Mavis chewed her lip. To be fair, she did look rueful. “Aye,
it’s true. Your being half foreign and a countrywoman to boot, and that loyal to the new queen . . .”
Jenny shook a stray lock of hair out of her face and glowered up at Mavis. “And are they not loyal? She’s their queen too, isn’t she?”
“Now, Jen, off your high horse, it’s not treason they’re about, but you can’t make people love where they don’t. They don’t know her yet. And they don’t know you. Give it time, that’s all.”
Jenny rinsed the pot out for the fifth time, and put her nose right inside to inhale. Sweet as well water.
She handed Mavis back the brush. Mavis made a face, and threw it across the yard to the slop heap. Jenny couldn’t help but snort a short laugh, and Mavis looked relieved. Well, Jenny thought, disappointed as she was, could she blame her? Mavis was a sensible girl, not looking for quarrels, and was it her fault Jenny was feeling so terribly alone? Again, Thom’s face came unbidden into her mind. He looked no more English than Jenny. Did he know what it was like to be an outsider? Would he have stood up for her, if he’d been here?
She shook the last drops of cold water out of the pot, and went back inside. Everyone was hard at work; she was greeted with no worse than subdued sniggers and wry looks. She made the tea, and turned to leave with her loaded tray.

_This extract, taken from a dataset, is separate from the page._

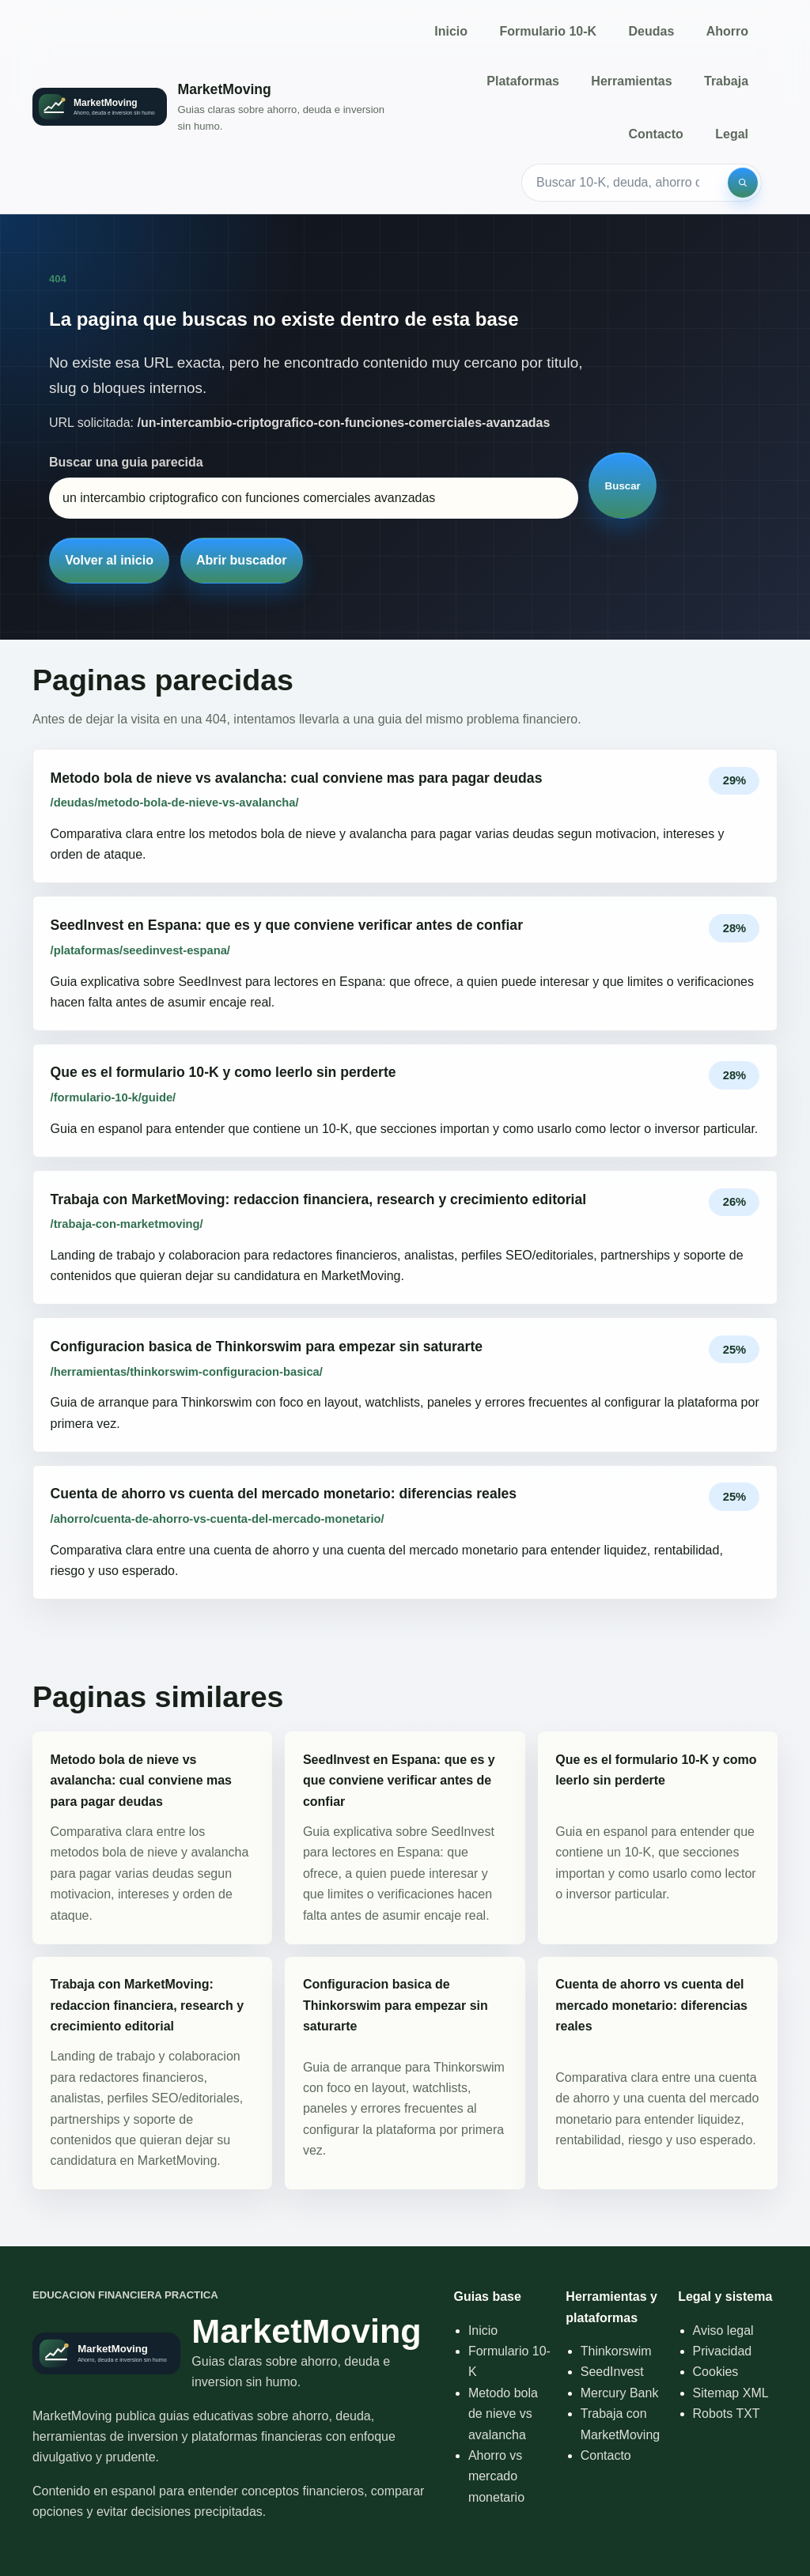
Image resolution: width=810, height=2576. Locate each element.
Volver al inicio (109, 560)
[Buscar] (743, 183)
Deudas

She paused in the door and looked back. How she longed to say something to put them all in their place, to shame them and wipe their eyes, something witty and scornful and devastating! She took a deep breath, hoping for inspiration.
Nothing came. And no one was minding her anyway. She exhaled, squared her shoulders, and went her way.
• • •
Catherine sat at her writing table by the window in a loose indoor gown, finishing a letter to her mother, Queen Regent of Portugal. Her spaniel Feliciana lay under the table with her head resting warmly on Catherine’s foot. The candles had been lit, but she held up the page to the last of the autumn daylight to read over what she’d written.
Her last letter from Mamãe had been worrying. It was more full of admonitions to her daughter than news from home, but Catherine could read the cracks in the queen’s usual stoicism. Her younger brother the king was in no wise fit to rule; the childhood illness that had withered one arm had disordered his wits as well, and without their mother’s wise and steady regency Portugal would likely be in a sad state. Lately her brother had come under evil influences, and Catherine feared he was growing rebellious. She wished she could be there to help rein in his wildness. Alfonso was fond of her, and would sometimes listen to her when he would not to others.